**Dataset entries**
--------------------------------------------------

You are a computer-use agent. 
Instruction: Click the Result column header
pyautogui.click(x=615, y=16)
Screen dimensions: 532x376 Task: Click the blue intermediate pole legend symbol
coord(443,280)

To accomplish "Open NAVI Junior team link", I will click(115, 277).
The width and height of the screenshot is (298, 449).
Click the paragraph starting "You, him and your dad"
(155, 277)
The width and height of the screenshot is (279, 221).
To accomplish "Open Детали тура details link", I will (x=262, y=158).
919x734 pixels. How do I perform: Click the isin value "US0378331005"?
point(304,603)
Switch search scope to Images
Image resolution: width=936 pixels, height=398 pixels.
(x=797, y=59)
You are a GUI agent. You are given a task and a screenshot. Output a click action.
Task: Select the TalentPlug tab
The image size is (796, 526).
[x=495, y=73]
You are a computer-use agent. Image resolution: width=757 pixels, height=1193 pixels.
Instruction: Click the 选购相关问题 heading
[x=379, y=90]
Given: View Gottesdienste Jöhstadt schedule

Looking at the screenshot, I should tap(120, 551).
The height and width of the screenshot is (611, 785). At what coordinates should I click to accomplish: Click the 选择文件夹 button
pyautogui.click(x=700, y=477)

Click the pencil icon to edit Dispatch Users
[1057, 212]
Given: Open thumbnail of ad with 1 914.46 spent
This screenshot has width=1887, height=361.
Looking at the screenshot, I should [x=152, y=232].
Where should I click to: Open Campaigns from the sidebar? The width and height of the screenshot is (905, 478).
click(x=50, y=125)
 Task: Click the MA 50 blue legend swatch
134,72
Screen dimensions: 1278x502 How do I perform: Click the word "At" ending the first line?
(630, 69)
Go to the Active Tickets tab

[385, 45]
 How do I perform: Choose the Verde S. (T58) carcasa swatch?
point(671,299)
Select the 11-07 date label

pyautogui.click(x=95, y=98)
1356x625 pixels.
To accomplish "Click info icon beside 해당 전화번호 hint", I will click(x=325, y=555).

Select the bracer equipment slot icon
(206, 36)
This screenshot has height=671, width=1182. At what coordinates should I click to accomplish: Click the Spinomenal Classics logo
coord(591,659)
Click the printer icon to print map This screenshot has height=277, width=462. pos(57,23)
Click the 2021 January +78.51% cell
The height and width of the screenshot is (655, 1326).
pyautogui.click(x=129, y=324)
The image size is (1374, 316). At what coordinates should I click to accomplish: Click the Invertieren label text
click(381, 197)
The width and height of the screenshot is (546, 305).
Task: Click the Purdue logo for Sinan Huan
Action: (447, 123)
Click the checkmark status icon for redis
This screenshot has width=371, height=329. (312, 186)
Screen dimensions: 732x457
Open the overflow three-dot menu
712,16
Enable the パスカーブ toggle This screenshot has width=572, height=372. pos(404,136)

--------------------------------------------------

**INSTRUCTIONS TO FOLLOW**
Which lines run from the one containing "Given: View Gottesdienste Jöhstadt schedule" to the end of the entries above? Print them exactly, both ends included, and nothing else.

**EXPECTED ANSWER**
Given: View Gottesdienste Jöhstadt schedule

Looking at the screenshot, I should tap(120, 551).
The height and width of the screenshot is (611, 785). At what coordinates should I click to accomplish: Click the 选择文件夹 button
pyautogui.click(x=700, y=477)

Click the pencil icon to edit Dispatch Users
[1057, 212]
Given: Open thumbnail of ad with 1 914.46 spent
This screenshot has width=1887, height=361.
Looking at the screenshot, I should [x=152, y=232].
Where should I click to: Open Campaigns from the sidebar? The width and height of the screenshot is (905, 478).
click(x=50, y=125)
 Task: Click the MA 50 blue legend swatch
134,72
Screen dimensions: 1278x502 How do I perform: Click the word "At" ending the first line?
(630, 69)
Go to the Active Tickets tab

[385, 45]
 How do I perform: Choose the Verde S. (T58) carcasa swatch?
point(671,299)
Select the 11-07 date label

pyautogui.click(x=95, y=98)
1356x625 pixels.
To accomplish "Click info icon beside 해당 전화번호 hint", I will click(x=325, y=555).

Select the bracer equipment slot icon
(206, 36)
This screenshot has height=671, width=1182. At what coordinates should I click to accomplish: Click the Spinomenal Classics logo
coord(591,659)
Click the printer icon to print map This screenshot has height=277, width=462. pos(57,23)
Click the 2021 January +78.51% cell
The height and width of the screenshot is (655, 1326).
pyautogui.click(x=129, y=324)
The image size is (1374, 316). At what coordinates should I click to accomplish: Click the Invertieren label text
click(381, 197)
The width and height of the screenshot is (546, 305).
Task: Click the Purdue logo for Sinan Huan
Action: (447, 123)
Click the checkmark status icon for redis
This screenshot has width=371, height=329. (312, 186)
Screen dimensions: 732x457
Open the overflow three-dot menu
712,16
Enable the パスカーブ toggle This screenshot has width=572, height=372. pos(404,136)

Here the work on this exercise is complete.